Alors j'ai rongé mes ongles et j'ai attendu que tu en finisses, photographiant mentalement l'image de ton pénis que je ne reverrais jamais ou , en tous cas, pas dans ces circonstances-là. Peut-être déboulant les escaliers, vide de toi mais pas de moi, en tous cas, peut-être, je sais pas, je sais plus grand chose,moi.

dimanche 8 mars 2009

Si j'étais l'art (3)

La jeune fille juive.
Arff, je sais pas, je sais plus trop.
Mais ça donne ça.

« Quand ils entrent dans notre huis clos obligé, qu’ils tirent les cheveux et la vie de nos amis, quand ils forcent nos barricades aux quatre coins de notre intimité, quand même l’espoir se suicide, que nous reste-il ? Quand les mitraillettes dans les champs enterrent le dernier souffle de nos proches, à quoi se raccrocher ? Quand les cadavres des nôtres dansent au bout des cordes, quand ceux qui n’en peuvent plus en finissent avant la grande ligne de tire, quand les souvenirs ne suffisent plus, que nous reste-il ? Que nous reste-il pour vivre ? Que nos chansons, que nos voix à l’unisson. Que nos chansons que nous ne terminerons peut-être jamais, emportés par ces hommes qui ne nous briseront jamais assez, assez pour que l’on oublie le chant de nos disparus. »

Si j'étais l'art (2)

Tiens, le paragraphe du petit garçon.

C'est pas très beau ni très léché, mais ça sera ça.
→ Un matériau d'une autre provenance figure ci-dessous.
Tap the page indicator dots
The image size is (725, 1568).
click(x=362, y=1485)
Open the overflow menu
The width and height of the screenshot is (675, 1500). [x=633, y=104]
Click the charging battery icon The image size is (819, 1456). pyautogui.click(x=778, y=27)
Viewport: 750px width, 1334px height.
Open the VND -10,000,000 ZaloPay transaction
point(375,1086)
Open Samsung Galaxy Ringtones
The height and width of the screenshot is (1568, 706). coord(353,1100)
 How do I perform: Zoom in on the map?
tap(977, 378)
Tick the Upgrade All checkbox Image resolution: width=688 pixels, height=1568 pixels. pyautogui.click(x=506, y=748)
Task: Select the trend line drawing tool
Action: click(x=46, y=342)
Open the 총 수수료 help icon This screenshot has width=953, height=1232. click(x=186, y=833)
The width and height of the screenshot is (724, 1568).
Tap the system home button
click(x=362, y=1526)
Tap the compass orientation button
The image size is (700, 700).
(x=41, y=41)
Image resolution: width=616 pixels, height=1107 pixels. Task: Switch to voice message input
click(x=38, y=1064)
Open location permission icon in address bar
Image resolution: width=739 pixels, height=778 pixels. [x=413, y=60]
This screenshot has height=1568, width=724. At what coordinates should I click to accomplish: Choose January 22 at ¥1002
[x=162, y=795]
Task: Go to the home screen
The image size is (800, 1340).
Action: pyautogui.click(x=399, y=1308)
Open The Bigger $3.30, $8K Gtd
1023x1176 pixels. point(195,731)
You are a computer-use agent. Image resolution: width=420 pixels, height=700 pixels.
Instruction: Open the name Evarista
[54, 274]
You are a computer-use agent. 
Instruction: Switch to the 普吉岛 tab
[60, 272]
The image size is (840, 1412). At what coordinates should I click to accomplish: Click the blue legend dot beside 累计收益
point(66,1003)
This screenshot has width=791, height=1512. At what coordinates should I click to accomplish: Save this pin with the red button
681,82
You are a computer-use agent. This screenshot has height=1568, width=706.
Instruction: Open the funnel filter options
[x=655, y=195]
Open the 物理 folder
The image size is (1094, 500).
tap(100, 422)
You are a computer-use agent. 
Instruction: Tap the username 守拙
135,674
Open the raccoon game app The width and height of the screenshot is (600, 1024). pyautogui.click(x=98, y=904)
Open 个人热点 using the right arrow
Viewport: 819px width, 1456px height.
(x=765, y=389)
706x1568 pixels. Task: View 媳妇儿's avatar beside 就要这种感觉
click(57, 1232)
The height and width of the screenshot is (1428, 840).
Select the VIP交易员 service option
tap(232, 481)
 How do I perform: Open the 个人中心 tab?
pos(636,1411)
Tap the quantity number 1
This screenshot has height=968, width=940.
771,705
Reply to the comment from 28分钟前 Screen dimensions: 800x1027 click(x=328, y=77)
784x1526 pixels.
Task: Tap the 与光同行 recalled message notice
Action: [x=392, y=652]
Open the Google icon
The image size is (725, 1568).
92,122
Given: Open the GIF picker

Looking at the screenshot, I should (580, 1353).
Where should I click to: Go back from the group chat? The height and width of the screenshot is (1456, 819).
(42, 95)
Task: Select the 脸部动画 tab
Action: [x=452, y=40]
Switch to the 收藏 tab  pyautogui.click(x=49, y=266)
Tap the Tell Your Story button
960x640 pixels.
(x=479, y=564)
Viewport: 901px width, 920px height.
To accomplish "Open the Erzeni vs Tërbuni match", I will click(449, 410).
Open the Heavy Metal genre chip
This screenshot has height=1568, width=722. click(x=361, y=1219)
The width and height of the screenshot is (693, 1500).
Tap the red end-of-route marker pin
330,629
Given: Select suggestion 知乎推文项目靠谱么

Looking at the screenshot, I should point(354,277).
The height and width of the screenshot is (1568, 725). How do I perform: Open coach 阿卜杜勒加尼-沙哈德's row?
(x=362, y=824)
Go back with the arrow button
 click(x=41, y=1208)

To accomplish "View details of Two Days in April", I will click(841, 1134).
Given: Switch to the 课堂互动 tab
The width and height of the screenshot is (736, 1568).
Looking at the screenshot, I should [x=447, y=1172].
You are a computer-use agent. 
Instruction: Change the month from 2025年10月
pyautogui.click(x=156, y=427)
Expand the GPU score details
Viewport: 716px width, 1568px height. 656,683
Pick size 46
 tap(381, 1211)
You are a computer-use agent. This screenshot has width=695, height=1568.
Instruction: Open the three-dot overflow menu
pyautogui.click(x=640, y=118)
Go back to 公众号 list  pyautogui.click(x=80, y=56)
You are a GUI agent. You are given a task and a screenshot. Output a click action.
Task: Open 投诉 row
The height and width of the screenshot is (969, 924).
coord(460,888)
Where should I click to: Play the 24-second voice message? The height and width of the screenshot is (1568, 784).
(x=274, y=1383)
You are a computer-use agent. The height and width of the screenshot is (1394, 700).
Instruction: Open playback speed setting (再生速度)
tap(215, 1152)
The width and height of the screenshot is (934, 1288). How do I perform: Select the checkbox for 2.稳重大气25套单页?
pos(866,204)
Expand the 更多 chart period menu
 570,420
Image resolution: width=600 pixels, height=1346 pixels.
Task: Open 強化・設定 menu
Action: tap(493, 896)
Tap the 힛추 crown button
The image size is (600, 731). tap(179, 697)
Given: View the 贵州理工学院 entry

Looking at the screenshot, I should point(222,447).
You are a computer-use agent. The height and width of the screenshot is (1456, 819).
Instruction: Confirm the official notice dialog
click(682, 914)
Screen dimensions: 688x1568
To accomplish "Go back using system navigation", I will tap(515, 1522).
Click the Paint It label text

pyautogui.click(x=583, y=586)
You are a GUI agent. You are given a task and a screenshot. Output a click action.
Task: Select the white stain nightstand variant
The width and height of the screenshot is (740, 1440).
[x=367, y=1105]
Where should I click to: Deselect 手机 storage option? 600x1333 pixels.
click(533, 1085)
'Me reste la jeune fille juive et le soldat avant de passer à un autre travail. On lâche pas!

« Quand Papa et Maman sont partis, moi ils m’ont gardé, au début je savais pas pourquoi moi et pas eux, ça me faisait comme un trou dans le ventre, juste là. Le gros loup a pris mon vieux cahier et il l’a feuilleté et moi j’avais l’impression qu’il prenait son couteau et qu’il fouillait en moi, ça aurait fait moins mal je pense. Ils m’ont donné un autre crayon et ils ont ris, et ils ont pris ma main pour que je dessine encore, et encore. Quand je dessine, ils me font moins mal. Moi, je ne dessinerai plus jamais de maison rouge avec Maman et Papa qui me tiennent par la main. Moi, je dessine les croix rouges des gros méchants loups qui me chassent jusque dans mes rêves, qui n’existent plus. »

Si j'étais l'art (1)

Ehlala...
Gros travail scolaire ce soir, gros travail de création.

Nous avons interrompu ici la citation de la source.